**Exercise**
With pictures excluded, give again exactly the lines running from the one holding "This screenshot has" through the end of the listing below.

**Data records**

Start of Block

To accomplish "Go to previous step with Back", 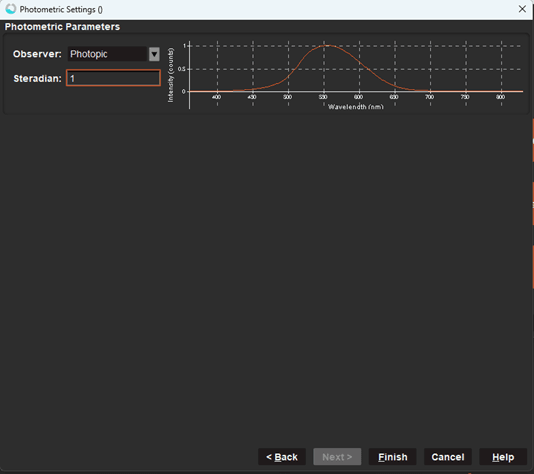I will [282, 457].
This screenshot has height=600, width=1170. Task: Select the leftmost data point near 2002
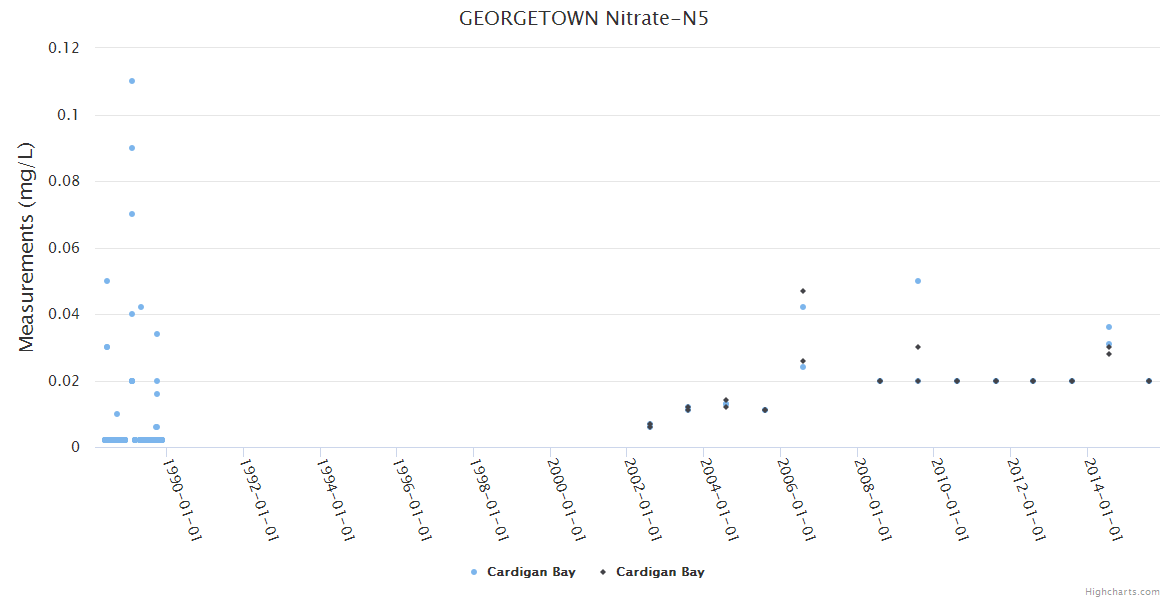(650, 425)
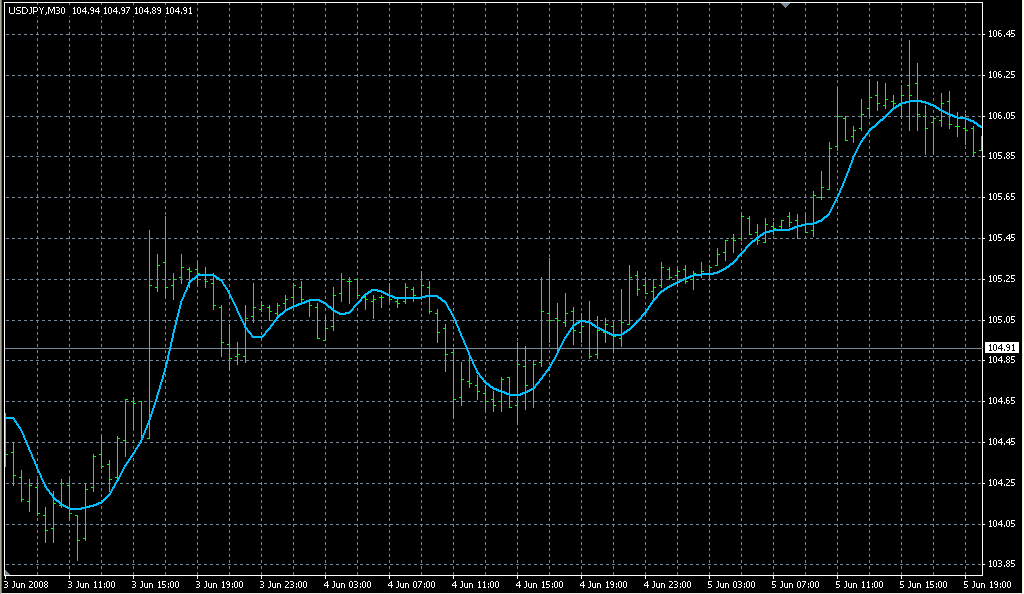Click the 4 Jun 23:00 time label
Viewport: 1024px width, 594px height.
click(669, 584)
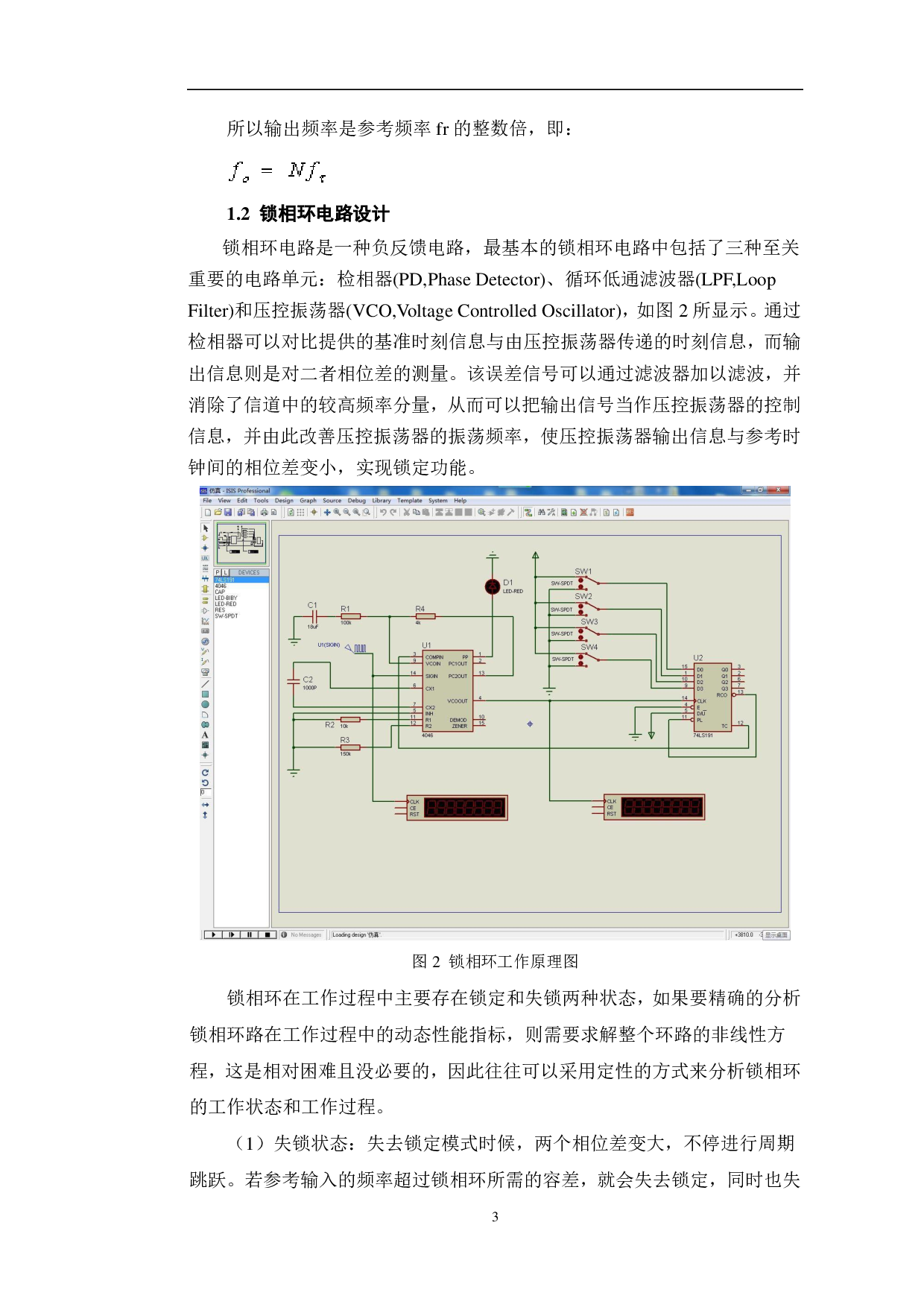
Task: Click the Undo arrow icon
Action: [383, 512]
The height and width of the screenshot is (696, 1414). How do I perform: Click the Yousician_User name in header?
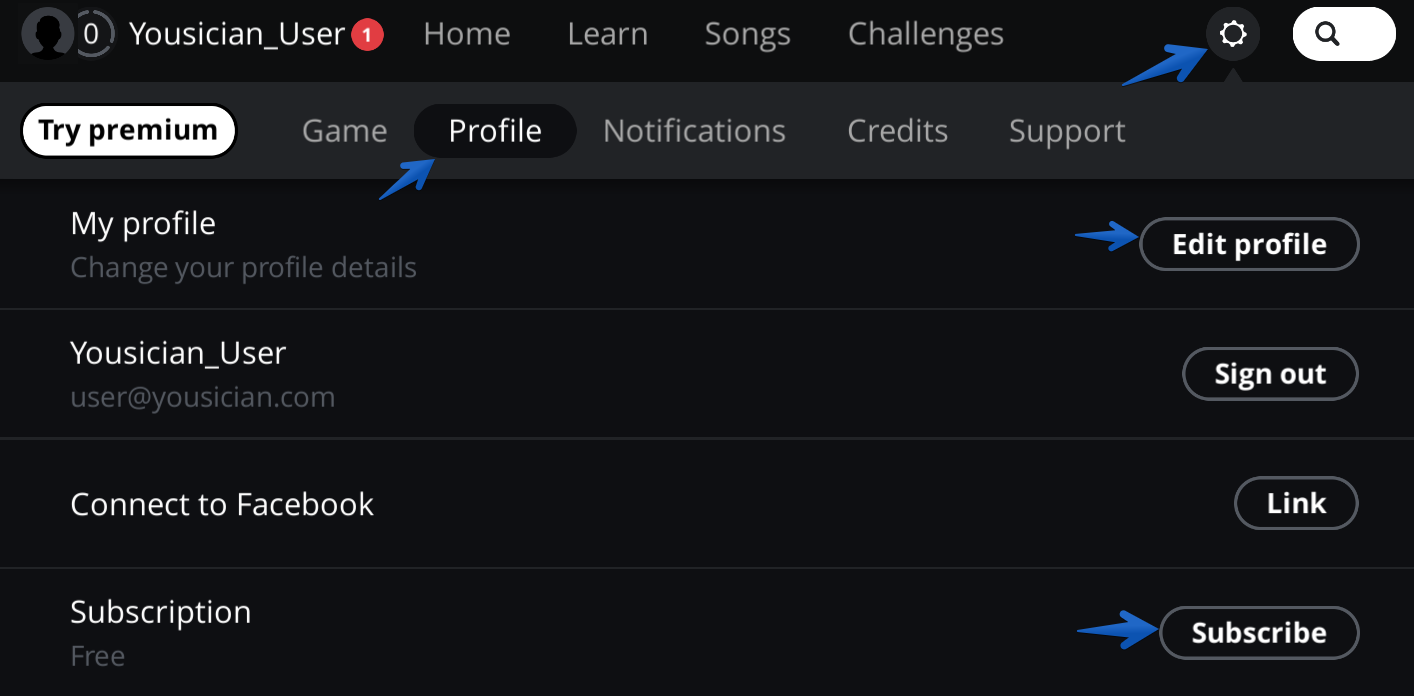point(237,35)
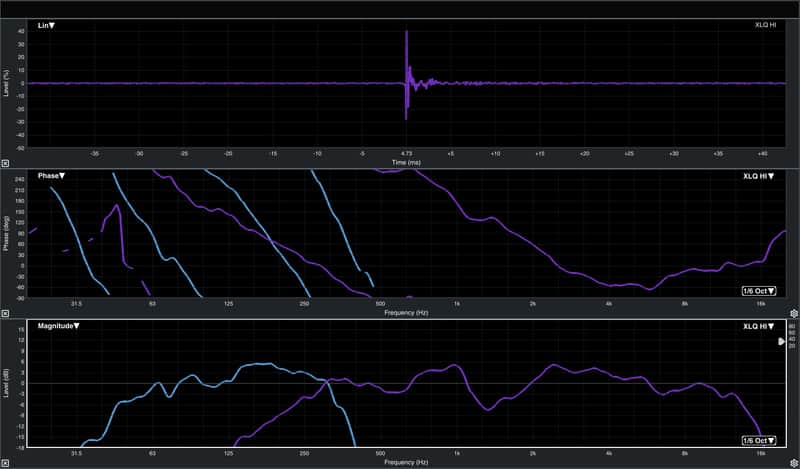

End of Block

**Worked solution**
This screenshot has height=600, width=1170. Task: Select the leftmost data point near 2002
(650, 425)
Click the 4 Jun 23:00 time label
Viewport: 1024px width, 594px height.
click(669, 584)
Task: Click the Undo arrow icon
Action: [383, 512]
The height and width of the screenshot is (696, 1414). How do I perform: Click the Yousician_User name in header?
point(237,35)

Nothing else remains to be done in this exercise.